Part of this winter’s work was the addition of two bus shelters for visitors to wait out
of the rain, a pocket park, historical photos on a screening fence to hide an electrical transformer on Berth 2, and three log benches.
“There used to be, behind Tongass (Trading Co.), before they built Berth 3, a long, square log bench,” he said. “I actually saw a picture of it for the first time yesterday. It was pulled out right before I took over. People said we should have some log benches, so we have three logs that have been turned into benches. They actually turned out really nice. Larry Jackson turned those. Larry Jackson also did all the wood for the bus stop canopies that we put up.”
Jackson runs Tongass Forest Enterprises, a local mill.
Corporon said the city also added a gray-water line at Berth 2, in case another ship
gets stuck in Ketchikan like the Celebrity Millennium, which was stranded here for several days in 2013. He said the city also put in new expansion joints on the decking that are less likely to trip pedestrians.
And now that all these improvements on Berths 1 and 2 are pretty much done, the city is starting to plan for another big port improvement project. Corporon said they just hired contractors Moffatt and Nichol to figure out how Ketchikan’s port can start accommodating the really big ships that cruise lines are starting to operate.
“We could tie them up at the docks right now, the problem is, we can’t get all the passengers on and off in a timely fashion, especially if they’re only here for 6.5-7 hours,” he said. “At Berth 3 or Berth 4, they’ll work, but at Berths 1 and 2, we might only be able to get one gangway over, and with a ship of 3,000-4,000 passengers, they’ll be lined up fopr an hour and a half, two hours to get off the ship. By the time they get off, they’ll have an hour or two, then they have to get back in line to get back on the ship.”
Part of the problem is that the ships are built for Caribbean ports, and Caribbean tides – which aren’t as extreme as those in Alaska. The doors passengers use to disembark don’t work well with Ketchikan’s mostly fixed docking facilities.

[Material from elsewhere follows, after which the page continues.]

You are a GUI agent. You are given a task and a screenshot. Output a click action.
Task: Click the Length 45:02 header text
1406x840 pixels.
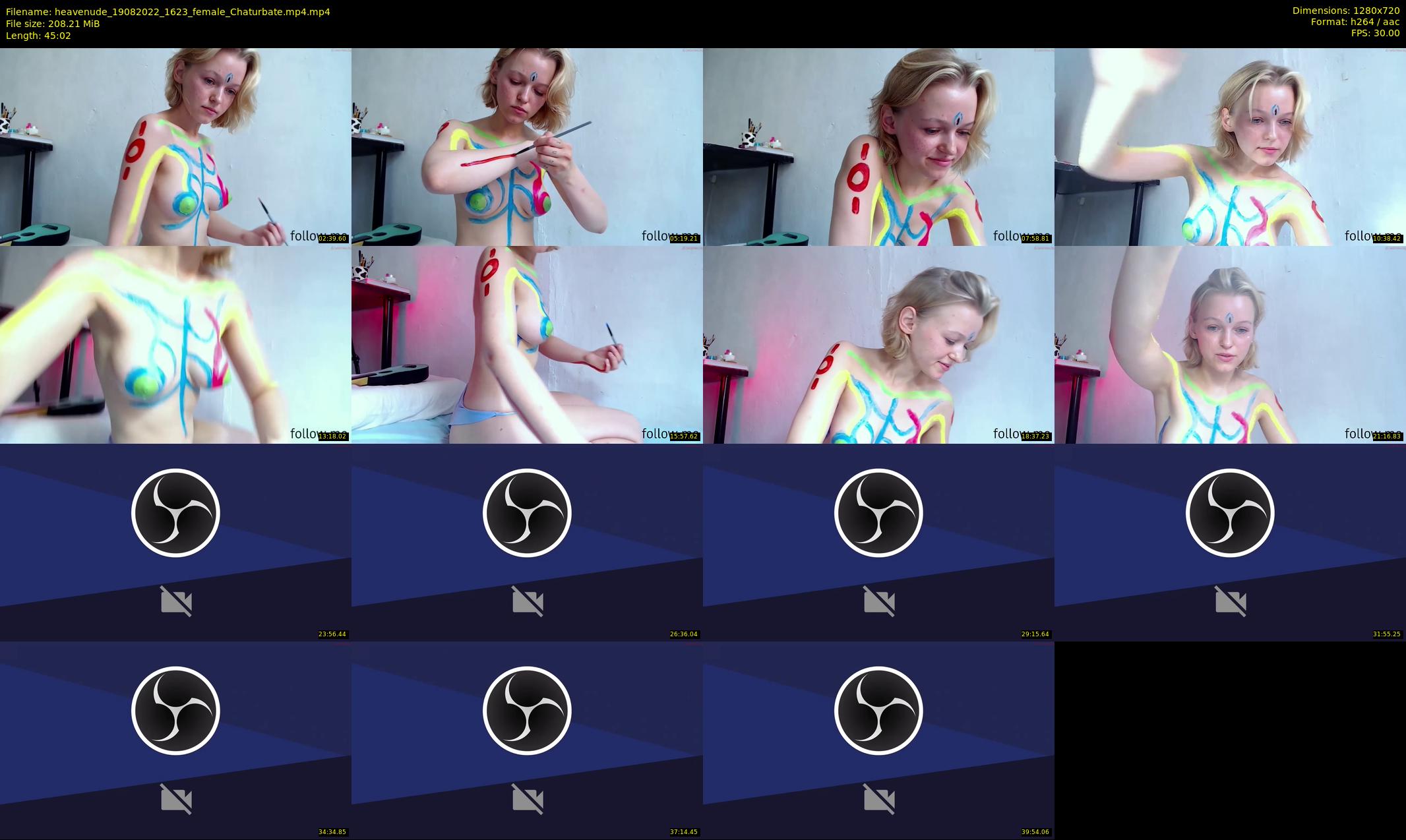(x=38, y=36)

Floating cruise ship berths off of the existing Berths 1 and 2 likely will be the solution.
“To face those two berths with, whether it be a 50-by-300, or 40-by-300 or 45-by-400, or whatever shakes out to capture the most number of ships as possible (considering) gangway configurations,” he said. “That’s part of the whole process of figuring out what’s going to be our best value.”
Corporon guessed that those floating berths would cost $10 million to $15 million each. The cost likely would be funded through cruise passenger head taxes, which is how the city has paid for port improvements so far.
Corporon also talked to the Chamber audience about the city’s harbors.
“There’s six small boat harbors. We’ve got four in town: Bar Harbor North and Bar Harbor South, which are right by the harbormaster building; Thomas Basin and City Float, also known as Casey Moran Float downtown behind Berth 3,” he said. “Then way out the road at Knudson Cove, and Hole In The Wall on the other end.”
Unlike the port, the harbors don’t bring in a lot of money. All the city’s harbors were owned by the state, which deferred maintenance year after year until they all needed a complete overhaul.
“The state said, ‘Hmm. We don’t have the money. We’ll give them all to the municipalities.’ And they kind of blackmailed the municipalities into taking them, saying if you don’t take them, we’ll just sell off the floats and leave a hole in the water there,” he said.
The state did provide some money with the harbors, but those funds didn’t cover all of the renovation expense. So, Corporon said, the city looked for grants and issued voter-approved bonds. Harbor-rate increases are paying for those bonds.
There’s still some work to do, but Corporon said the city has slowly rebuilt its harbors, replacing rotting floats and adding ADA-compliant ramps.